Kid: alkjslkja sdssljl mmmmfppph sd

Me: I CAN’T HEAR YOU. I’M IN THE SHOWER!

Kid: rrrsjsoos smmmmm;flss

Me: I STILL CAN’T HEAR YOU. CAN YOU WAIT 10 MINUTES?

Kid: Silence

Me: (Do we really have to do this every single time I take a shower?)

==============

And I wonder – at what point do kids stop thinking this is a great time to have an important conversation with Mom? Because I sort of thought it would have happened by now.

Checking In, Not Checking Out

On Saturday, Millie and I made four pie crusts together and eleven dozen rolls. We froze it up in prep for Thanksgiving and the various festivals and feasts taking place this week. I took a big step on Saturday when I gave each of us our own bowls and we mixed up our own pie crusts at the same time. She mixed. She rolled. She fluted the edges. And it was beautiful. It was a significant lesson for me in allowing my kids to do things that are typically easier to just do myself. They never learn when I do that.

I have a default when I’m tired: Do it myself, and be by myself.

Am I alone there? Probably not. And for the introverted mother of four, there is value in being alone. I will go so far as to say I need the two days/week my kids are in school to just keep my mouth shut and be alone. It’s a good thing.

But sometimes I don’t get that luxury and I must be ON all the the time. Either I’m substitute teaching or volunteering somewhere or just doing something that engages me with other people. This isn’t a bad thing, but it does wear me down much faster than I otherwise would.

This is why the last time I substitute taught I choose to come home that evening, get everyone settled, and pick back up in reading James Herriot’s All Creatures Great and Small to the girls before bed. We started this book well over a year ago, but I will confess to taking several months off from it, for no real good reason at all.

That Tuesday night I was tired. I’d been on my feet all day. The girls had choir rehearsal after school and all of us were away from the house from 6:45am until 8:15pm. All I wanted to do when we got home was check out.

But we read. And we’ve been reading every night ever since. I actually like reading aloud to my kids at night, but sometimes I get so caught up in what I “need” I forget about what I really enjoy.

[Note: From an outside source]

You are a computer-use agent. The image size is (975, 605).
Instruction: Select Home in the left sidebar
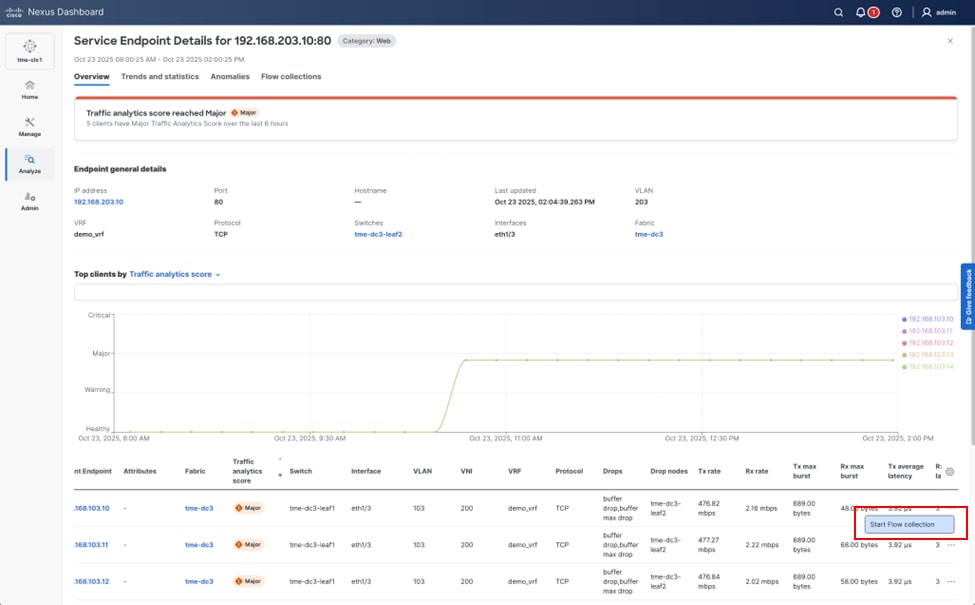click(x=30, y=92)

I’ve said before that May is the new December and August is the new May. Now November is the new August and…basically every month is crazy. Craig is going out of town tomorrow and we have another busy day knocking on our door. It was for this reason that when I was asked to mystery shop a local hotel tomorrow night I actually said I would. There is something about the excitement of packing up for a little overnight trip that changes defaults into delight. The girls and I will cram into the room with cable TV and we’ll watch some movies and we’ll play some games and we’ll eat the free breakfast and we’ll just be together. I won’t check out on them because you really can’t do that when you are in that small of a space for that long. It’s my version of indoor camping, if you will.

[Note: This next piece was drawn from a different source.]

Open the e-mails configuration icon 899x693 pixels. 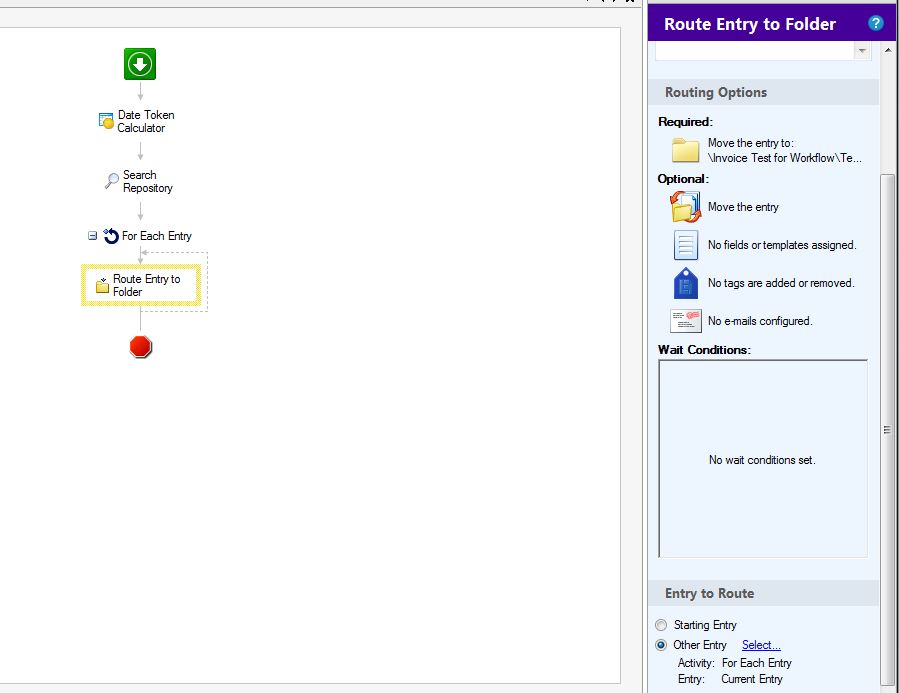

So tomorrow night we will check in in order to not check out. I’m looking forward to it.

I feel like Barney Fife

Katie has been memorizing Isaiah 42 in school this year. This week she tackled verses 6-7. She’s getting it, but it’s tough work. After getting multiple prompts just now she muttered, “I feel like Barney Fife.”

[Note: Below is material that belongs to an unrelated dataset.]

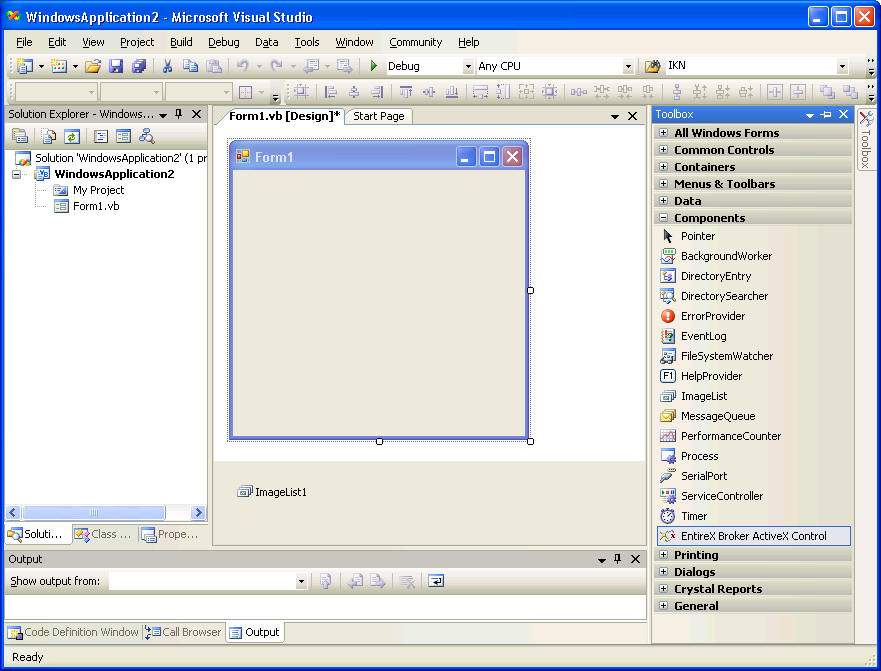Switch to the Start Page tab
881x671 pixels.
pyautogui.click(x=379, y=116)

And I started giggling at the very thought of it and almost couldn’t help her out anymore. *grin*

The Promise

If you need a friend,
don’t look to a stranger,
You know in the end,
I’ll always be there.

And when you’re in doubt,
and when you’re in danger,
Take a look all around,
and I’ll be there.

I’m sorry, but I’m just thinking of the right words to say. (I promise)
I know they don’t sound the way I planned them to be. (I promise)
But if you wait around a while, I’ll make you fall for me,
I promise, I promise you I will.

When your day is through,
and so is your temper,
You know what to do,
I’m gonna always be there.

Sometimes if I shout,
it’s not what’s intended.
These words just come out,
with no gripe to bear.

I’m sorry, but I’m just thinking of the right words to say. (I promise)
I know they don’t sound the way I planned them to be. (I promise)
But if you wait around a while, I’ll make you fall for me,
I promise, I promise you…

I’m sorry, but I’m just thinking of the right words to say. (I promise)
I know they don’t sound the way I planned them to be. (I promise)
And if I had to walk the world, that make you fall for me,
I promise you, I promise you I will.

I gotta tell ya, I need to tell ya, I gotta tell ya, I gotta tell yaaaa …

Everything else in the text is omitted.